SOURCE: Attorney Tom Melsheimer

March 04, 2011 14:48 ET

Court Ruling Clears Way for Jury Trial in $1 Billion Texas Medicaid Whistleblower Lawsuit

AUSTIN, TX--(Marketwire - March 4, 2011) - A recent state district court ruling has cleared the way for a jury to hear claims filed by the State of Texas and plaintiff Allen Jones based on allegations that pharmaceutical manufacturer Janssen L.P. used false marketing tactics to convince state officials to spend millions on a schizophrenia drug.

The ruling was issued late Thursday, March 3, 2011, in Judge John Dietz' 250th District Court in Travis County following summary judgment motions filed by both the State of Texas and Janssen, a division of New Brunswick, N.J.-based Johnson & Johnson (NYSE: JNJ).

The original complaint was filed in 2004 based on evidence uncovered by Mr. Jones during his work as an investigator with the Pennsylvania Inspector General's Office. The lawsuit says Janssen engaged in a systematic and wide-ranging scheme to convince state Medicaid officials to give preferential treatment to the company's Risperdal schizophrenia medication.

The drug was no better and no safer despite being substantially more expensive than older medications that treat the same illness, the lawsuit alleges. Janssen worked to build revenue by actively and purposefully marketing the powerful antipsychotic drug for use in children, the lawsuit says, even though the medication was approved only for the very narrow purpose of treating adult schizophrenia.

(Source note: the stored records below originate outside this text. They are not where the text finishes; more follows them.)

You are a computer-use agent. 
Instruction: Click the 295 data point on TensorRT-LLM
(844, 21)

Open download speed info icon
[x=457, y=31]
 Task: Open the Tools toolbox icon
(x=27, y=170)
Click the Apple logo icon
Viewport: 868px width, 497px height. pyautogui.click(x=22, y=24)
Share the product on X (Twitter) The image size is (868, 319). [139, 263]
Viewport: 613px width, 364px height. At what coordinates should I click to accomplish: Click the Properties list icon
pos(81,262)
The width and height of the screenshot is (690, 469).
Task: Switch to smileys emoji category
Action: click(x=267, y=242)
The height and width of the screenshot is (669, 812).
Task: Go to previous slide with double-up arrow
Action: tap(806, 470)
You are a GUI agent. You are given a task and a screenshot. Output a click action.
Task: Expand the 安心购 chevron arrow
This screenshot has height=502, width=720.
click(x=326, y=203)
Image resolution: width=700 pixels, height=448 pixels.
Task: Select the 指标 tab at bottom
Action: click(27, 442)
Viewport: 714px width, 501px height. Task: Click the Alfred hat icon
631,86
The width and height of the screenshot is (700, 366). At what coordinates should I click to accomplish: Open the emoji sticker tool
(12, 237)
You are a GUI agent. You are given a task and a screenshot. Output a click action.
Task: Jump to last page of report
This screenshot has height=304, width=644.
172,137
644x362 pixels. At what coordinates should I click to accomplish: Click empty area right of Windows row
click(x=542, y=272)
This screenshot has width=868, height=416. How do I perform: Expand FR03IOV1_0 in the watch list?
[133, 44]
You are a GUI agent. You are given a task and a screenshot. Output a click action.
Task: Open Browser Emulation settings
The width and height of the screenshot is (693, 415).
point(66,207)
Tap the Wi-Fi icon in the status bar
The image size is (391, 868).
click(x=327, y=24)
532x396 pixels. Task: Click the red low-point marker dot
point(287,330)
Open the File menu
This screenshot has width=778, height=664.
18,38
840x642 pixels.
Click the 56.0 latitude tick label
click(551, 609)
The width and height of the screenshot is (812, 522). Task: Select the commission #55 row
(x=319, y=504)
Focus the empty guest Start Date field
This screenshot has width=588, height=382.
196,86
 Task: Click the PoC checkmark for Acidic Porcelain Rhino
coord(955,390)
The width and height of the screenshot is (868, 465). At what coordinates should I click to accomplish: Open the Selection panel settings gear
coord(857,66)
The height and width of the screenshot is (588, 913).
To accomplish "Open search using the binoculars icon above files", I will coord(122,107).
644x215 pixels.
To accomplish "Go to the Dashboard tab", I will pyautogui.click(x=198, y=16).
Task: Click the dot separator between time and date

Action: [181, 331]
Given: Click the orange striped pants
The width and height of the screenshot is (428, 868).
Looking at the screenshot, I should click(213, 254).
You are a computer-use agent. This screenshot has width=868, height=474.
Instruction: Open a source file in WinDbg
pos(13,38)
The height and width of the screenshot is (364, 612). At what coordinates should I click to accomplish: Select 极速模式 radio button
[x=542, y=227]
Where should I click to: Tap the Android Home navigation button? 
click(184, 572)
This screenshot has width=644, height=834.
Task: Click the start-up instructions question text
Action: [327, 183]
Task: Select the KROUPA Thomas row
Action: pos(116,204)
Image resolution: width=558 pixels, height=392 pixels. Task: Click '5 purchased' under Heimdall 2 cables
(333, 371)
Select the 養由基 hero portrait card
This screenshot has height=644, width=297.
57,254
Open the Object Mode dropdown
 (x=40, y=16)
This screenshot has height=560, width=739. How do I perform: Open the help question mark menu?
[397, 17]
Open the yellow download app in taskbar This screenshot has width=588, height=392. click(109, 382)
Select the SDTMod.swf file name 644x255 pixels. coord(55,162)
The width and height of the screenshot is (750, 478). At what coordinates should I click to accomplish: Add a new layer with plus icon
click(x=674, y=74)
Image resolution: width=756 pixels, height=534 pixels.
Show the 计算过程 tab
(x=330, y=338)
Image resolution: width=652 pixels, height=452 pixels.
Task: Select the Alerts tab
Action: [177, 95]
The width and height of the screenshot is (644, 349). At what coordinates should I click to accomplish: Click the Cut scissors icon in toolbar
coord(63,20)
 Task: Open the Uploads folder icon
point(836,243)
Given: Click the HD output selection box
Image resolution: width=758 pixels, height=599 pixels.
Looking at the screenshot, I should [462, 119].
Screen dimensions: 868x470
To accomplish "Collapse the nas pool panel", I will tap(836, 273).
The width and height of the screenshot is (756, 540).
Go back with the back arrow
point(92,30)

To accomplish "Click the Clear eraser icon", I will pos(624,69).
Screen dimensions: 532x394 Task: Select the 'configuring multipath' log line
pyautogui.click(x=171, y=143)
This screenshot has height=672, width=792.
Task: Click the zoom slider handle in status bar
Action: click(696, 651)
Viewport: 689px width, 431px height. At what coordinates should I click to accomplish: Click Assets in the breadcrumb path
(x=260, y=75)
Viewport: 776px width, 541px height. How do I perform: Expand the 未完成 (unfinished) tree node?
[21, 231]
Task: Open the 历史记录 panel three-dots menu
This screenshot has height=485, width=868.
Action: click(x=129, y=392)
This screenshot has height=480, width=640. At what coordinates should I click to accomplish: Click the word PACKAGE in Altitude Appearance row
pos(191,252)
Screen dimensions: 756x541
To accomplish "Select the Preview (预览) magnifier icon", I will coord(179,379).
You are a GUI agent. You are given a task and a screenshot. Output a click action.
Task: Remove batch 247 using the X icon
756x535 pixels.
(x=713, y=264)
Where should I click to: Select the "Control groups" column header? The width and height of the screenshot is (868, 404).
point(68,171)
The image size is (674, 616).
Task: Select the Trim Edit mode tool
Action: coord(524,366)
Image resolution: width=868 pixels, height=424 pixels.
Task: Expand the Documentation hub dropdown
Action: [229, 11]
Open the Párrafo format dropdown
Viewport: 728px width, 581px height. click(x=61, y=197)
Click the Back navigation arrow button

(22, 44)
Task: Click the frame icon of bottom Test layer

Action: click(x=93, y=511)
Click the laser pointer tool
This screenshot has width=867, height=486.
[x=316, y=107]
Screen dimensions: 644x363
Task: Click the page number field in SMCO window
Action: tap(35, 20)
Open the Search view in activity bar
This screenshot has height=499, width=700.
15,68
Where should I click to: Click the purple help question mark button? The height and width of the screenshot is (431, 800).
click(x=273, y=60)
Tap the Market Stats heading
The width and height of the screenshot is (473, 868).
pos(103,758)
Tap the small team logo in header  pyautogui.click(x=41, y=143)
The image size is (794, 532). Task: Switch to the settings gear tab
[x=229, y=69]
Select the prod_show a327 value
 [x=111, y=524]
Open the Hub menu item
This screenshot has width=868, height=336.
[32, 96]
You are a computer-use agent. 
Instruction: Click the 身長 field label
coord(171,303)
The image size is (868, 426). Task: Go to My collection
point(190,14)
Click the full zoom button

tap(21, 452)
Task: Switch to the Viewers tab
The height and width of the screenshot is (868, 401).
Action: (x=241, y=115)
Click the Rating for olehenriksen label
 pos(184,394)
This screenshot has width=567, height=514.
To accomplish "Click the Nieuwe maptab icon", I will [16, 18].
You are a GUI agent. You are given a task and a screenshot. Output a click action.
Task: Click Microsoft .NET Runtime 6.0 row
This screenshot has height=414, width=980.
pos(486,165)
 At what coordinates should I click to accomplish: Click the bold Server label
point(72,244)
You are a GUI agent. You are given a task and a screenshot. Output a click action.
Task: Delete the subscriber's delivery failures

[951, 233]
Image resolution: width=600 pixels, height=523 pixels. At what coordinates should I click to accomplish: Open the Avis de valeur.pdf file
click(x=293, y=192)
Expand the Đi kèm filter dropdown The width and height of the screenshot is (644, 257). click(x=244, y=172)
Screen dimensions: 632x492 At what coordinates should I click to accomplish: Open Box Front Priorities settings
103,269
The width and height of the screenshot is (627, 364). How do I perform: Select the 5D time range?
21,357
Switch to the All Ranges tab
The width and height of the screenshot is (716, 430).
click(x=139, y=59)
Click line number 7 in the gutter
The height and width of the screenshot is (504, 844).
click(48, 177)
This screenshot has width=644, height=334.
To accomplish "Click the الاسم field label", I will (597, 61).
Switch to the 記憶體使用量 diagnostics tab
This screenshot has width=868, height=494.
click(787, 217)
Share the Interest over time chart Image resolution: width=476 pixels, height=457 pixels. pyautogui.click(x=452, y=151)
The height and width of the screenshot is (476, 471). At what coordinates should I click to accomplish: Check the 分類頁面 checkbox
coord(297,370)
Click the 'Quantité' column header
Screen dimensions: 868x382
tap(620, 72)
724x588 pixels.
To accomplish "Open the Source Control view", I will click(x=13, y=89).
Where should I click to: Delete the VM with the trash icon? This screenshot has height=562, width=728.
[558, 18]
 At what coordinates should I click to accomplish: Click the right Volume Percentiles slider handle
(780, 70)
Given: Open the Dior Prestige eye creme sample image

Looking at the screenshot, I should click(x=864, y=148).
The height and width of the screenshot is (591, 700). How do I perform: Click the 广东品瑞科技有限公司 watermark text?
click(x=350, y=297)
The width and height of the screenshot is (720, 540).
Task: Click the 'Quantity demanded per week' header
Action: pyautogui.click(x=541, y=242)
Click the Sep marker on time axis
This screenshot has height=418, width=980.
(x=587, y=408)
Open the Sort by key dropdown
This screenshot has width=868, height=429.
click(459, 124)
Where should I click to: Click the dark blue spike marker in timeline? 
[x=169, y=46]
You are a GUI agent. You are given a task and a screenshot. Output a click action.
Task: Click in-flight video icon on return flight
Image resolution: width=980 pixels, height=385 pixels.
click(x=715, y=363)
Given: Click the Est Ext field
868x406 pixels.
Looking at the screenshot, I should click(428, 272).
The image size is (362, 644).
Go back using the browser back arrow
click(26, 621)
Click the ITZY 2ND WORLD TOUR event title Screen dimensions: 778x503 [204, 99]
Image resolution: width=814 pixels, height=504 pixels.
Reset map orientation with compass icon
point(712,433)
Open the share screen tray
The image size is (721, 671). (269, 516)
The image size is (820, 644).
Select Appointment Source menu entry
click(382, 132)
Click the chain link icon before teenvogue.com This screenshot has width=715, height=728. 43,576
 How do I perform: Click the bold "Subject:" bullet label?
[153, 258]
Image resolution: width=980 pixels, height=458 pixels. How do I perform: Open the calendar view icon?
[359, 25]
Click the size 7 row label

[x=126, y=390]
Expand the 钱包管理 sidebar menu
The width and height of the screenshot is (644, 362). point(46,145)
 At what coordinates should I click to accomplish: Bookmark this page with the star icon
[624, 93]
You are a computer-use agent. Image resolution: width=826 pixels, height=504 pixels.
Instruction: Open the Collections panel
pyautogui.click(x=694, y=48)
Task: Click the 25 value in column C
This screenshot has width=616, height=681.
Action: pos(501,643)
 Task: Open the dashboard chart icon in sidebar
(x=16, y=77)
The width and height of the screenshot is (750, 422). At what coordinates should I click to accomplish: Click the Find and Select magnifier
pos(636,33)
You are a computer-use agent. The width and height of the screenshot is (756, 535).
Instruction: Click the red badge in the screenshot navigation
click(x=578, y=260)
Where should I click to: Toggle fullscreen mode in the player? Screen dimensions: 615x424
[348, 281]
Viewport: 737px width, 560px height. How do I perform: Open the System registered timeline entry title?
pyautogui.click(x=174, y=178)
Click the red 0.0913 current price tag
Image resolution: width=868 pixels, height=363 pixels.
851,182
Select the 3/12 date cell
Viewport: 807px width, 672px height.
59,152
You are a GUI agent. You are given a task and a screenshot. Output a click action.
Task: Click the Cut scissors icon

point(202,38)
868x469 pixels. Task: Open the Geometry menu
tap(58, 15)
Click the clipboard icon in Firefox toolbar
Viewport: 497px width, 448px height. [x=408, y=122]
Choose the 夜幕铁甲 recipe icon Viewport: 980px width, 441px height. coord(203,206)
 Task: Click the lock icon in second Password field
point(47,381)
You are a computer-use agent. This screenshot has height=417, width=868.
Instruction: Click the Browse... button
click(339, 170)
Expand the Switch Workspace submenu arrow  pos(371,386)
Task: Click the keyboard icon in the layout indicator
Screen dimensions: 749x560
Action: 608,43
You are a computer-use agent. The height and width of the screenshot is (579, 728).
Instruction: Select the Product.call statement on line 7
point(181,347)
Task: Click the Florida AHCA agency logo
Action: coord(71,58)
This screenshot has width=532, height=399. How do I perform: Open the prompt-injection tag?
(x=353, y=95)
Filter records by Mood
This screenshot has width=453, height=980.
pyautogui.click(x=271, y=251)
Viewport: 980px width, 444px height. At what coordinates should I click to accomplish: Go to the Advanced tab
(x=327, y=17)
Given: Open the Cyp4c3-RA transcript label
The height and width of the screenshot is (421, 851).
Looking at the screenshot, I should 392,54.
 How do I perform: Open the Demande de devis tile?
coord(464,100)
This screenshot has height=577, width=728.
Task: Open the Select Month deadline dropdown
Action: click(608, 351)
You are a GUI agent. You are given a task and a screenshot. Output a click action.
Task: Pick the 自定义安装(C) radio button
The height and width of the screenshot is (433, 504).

In the years since Risperdal was first introduced, Texas has paid more than $500 million for the drug.

In the order issued in The State of Texas, ex rel Allen Jones v. Janssen, L.P., et al., No. D-1-GV-04-001288, the Court ruled against Janssen on two motions that would have ended the case, and ruled in favor of the state on three summary judgment motions.

"We are very pleased that a Texas jury finally will be able to scrutinize Janssen's actions, which we allege have unfairly cost the state's taxpayers hundreds of millions of dollars for a drug that was no better than older, cheaper medicines," says Dallas attorney Tom Melsheimer, who represents Mr. Jones with Austin attorney Tommy Jacks. "The defendants fought tooth-and-nail to keep this case from a jury, and that effort has failed."

The defendants' total exposure in the anticipated jury trial, currently set for June 21 in Austin, exceeds $1 billion, including damages, penalties, and other potential liabilities, Mr. Melsheimer says.